L’ANVUR (ancora in fase di costituzione) dovrà attenersi dunque ad un sistema di valutazione dai criteri indefiniti (da stabilire ex post mediante decreto legislativo).

Senato accademico
 Per contenere le camarille baronali all’interno dell’università, il DDL vieta il cumulo delle cariche ai componenti del senato accademico (naturalmente con l’eccezione del rettore):

Divieto per i componenti del senato accademico e del consiglio di amministrazione di ricoprire altre cariche accademiche.
Divieto di rivestire alcun incarico di natura politica per la durata del mandato (rettore incluso).
Divieto di incarichi nel nucleo di valutazione o del collegio dei revisori dei conti di altre università italiane statali, non statali o telematiche; di svolgere funzioni inerenti alla programmazione, al finanziamento e alla valutazione delle attività universitarie nel Ministero e nell’ANVUR.

In compenso, tra i votanti passivi che contribuiscono all’elezione del Senato accademico vengono interdetti tutti gli studenti che abbiano superato il primo anno fuori corso. Perché la democrazia elettiva è una cosa bella, ma se ci partecipano in pochi è meglio.

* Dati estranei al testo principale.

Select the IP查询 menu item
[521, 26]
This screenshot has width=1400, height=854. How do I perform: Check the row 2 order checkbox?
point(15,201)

Tu chiamala “meritocrazia” se vuoi…
 Con la scusa della “razionalizzazione dell’offerta formativa” (Art.3) invece si smantellano dipartimenti, si riducono facoltà e chiudono interi corsi di laurea, con una vera falcidia di ricercatori e personale a contratto. Questo perché l’accorpamento degli istituti e la fusione delle università comporta necessariamente un ridimensionamento del ‘personale’ che va razionalizzato (licenziato), esattamente come avviene nelle fusioni aziendali, a prescindere dalle competenze e dai ruoli. È naturale che ad essere tagliati via non saranno i vecchi “baroni” coi loro contratti blindati a tempo indeterminato, ma i giovani ricercatori precari coi loro contratti a tempo (e da fame) con inevitabili conseguenze a ribasso sulla ricerca e sull’attività didattica. Certo il provvedimento sarà fondamentale per bloccare la cosiddetta “fuga dei cervelli all’estero”. Ma abbiamo già visto come gli aspetti culturali e formativi siano tra le ultime preoccupazioni della ‘riforma’ Gelmini, il cui unico scopo è fare cassa e giustificare il blocco dei finanziamenti.

“La federazione ovvero la fusione ha luogo sulla base di un progetto contenente, in forma analitica, le motivazioni, gli obiettivi, le compatibilità finanziarie e logistiche, le proposte di riallocazione dell’organico e delle strutture in coerenza con gli obiettivi.
(…) I fondi risultanti dai risparmi prodotti dalla realizzazione della federazione o fusione degli atenei possono restare nella disponibilità degli atenei stessi purché indicati nel progetto e approvati dal Ministero.
(…) Le disposizioni si applicano anche a seguito dei processi di revisione e razionalizzazione dell’offerta formativa e della conseguente disattivazione dei corsi di studio universitari, delle facoltà e delle sedi universitarie decentrate.”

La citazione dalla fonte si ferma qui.